One of the references shown above lists numerous minerals which can be present in serpentine. Yet, there is one specific mineral that is not listed. That mineral is calcite (or calcium carbonate). Furthermore, the other reference mentioned clearly states that marble (as well as the other calcareous materials that receive the label "marble") "is composed primarily of the mineral calcite". Since geologically classified serpentine contains virtually no calcite and geologically classified marble must be primarily composed of calcite, these two materials cannot be the same material (in the geological sense). Why is this information of practical value for fabricators and even consumers?
Working with Soft and Hard Stone Materials
Knowing the hardness of the material being worked is important because hard materials and softer stone materials have different tooling. For example, there are various diamond blades made for fabricating natural stone, sintered stone, and engineered stone.
So think about a scenario where you are trying to cut a slab that is called "green marble". Maybe the slab is "connemara marble" and you reach for a marble blade. But the connemara slab has minerals in it that make this stone have a hardness that is more toward the upper end of the range for serpentine stone. In this scenario, you would be, in effect, cutting a stone with a hardness that is close to that of natural granite. So, your results might be better if a granite blade was used instead of a marble blade.
What's in a Name?
Natural stone that is classified as "calcareous" is stone that is composed of calcium carbonate. As we have already seen, scientifically classed "marble" fits this definition. Now, there are other natural stones that are also "relatively soft" materials as we discussed above. But soft does not necessarily equate to the stone being "marble". The mineral content is part of the scientific definition. So, just because a stone has a hardness of 3-4, that does not mean that it is must be named "marble". The opposite is also true. A stone slab having a label that says it is named "marble" does not mean that the stone is a geologically classified marble; as we mentioned earlier. But why does this matter?

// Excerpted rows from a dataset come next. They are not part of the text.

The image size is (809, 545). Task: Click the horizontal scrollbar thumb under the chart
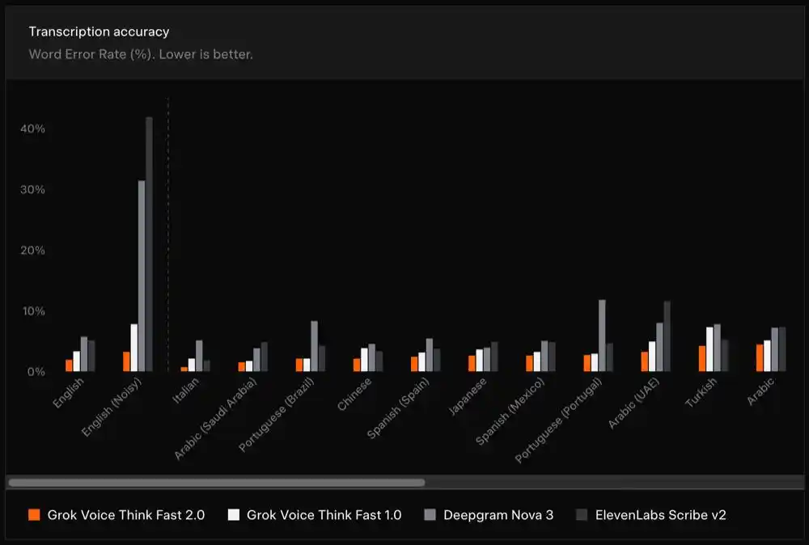217,483
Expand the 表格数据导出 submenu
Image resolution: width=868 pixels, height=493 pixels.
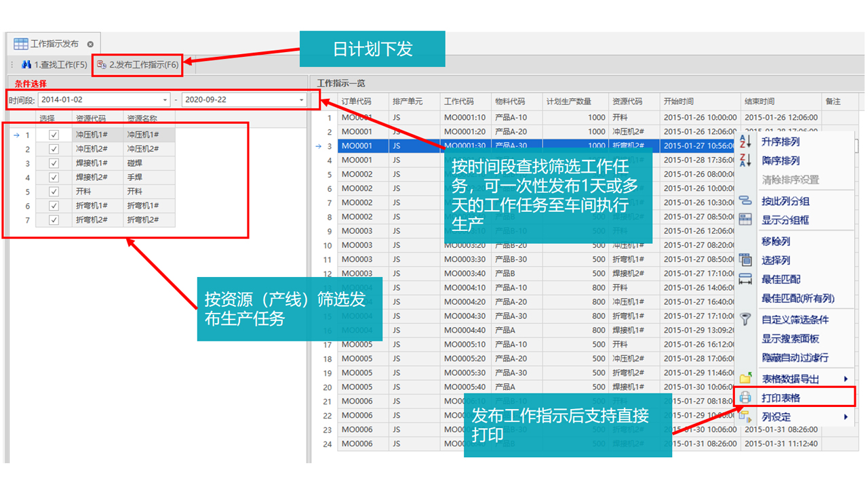pyautogui.click(x=846, y=379)
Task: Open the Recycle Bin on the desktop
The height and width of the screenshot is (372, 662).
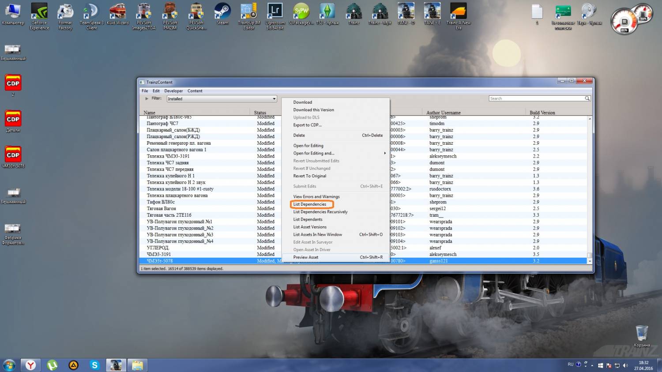Action: pyautogui.click(x=641, y=334)
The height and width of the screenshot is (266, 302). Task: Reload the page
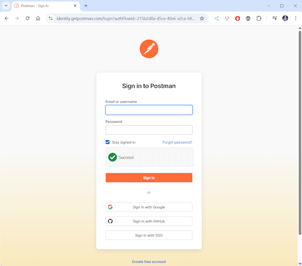(x=28, y=18)
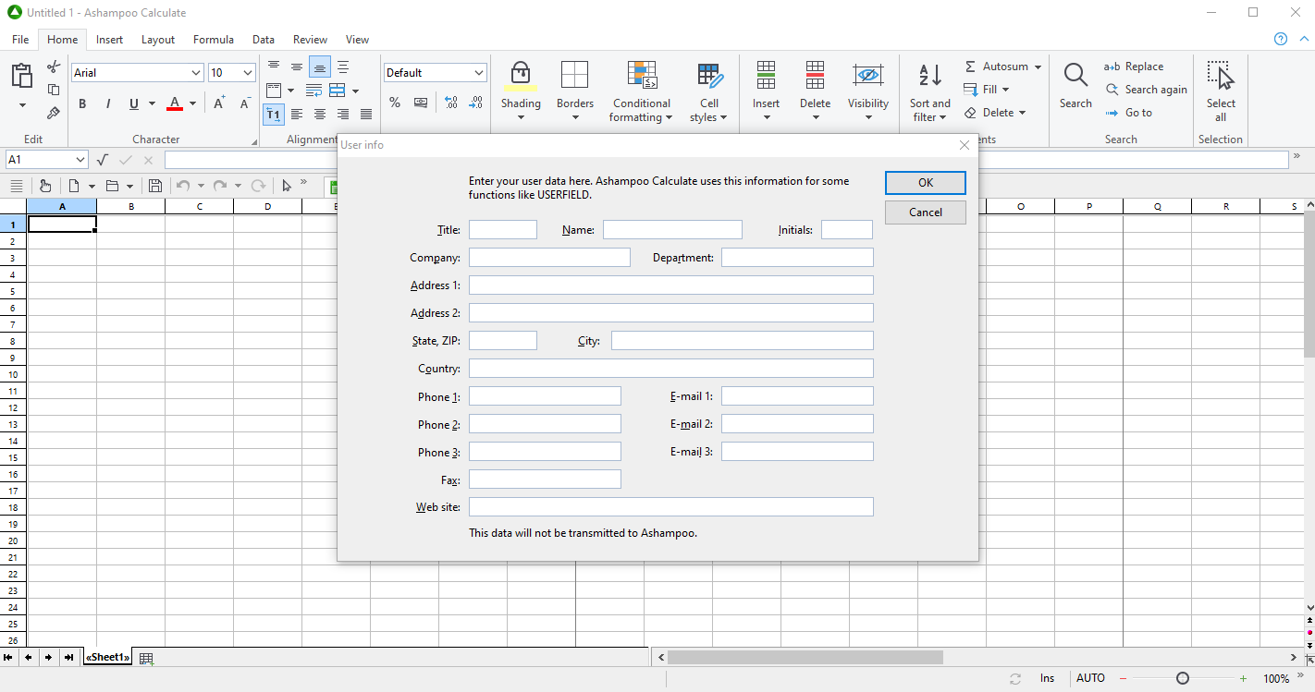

The name "calcareous" stone conveys an important detail about the stone being observed. It says that the rock is composed of calcite. This property brings with it a whole host of traits. We already mentioned one; the hardness. Another quality is that calcareous stone reacts with acid. Thus, true marble will etch during an acid test. On the other hand, serpentine by definition (scientific definition) has virtually no calcite in it (although it is possible that there might be minor amounts). So the main part of serpentine will not etch during an acid test. This could even be true if the serpentine is of the soft variety.
In conclusion, serpentine vs marble comparisons could produce a range of results. Comparing a softer serpentine with a genuine marble slab would reveal similarities in how the materials respond to diamond tools. In another marble vs serpentine match up, you may have a hard variant of serpentine and the results would be different. However, as we have mentioned in this article, of the two, only marble (geologically) is calcareous. Because of this, performing an acid test along with a scratch test would prove to be valuable indeed.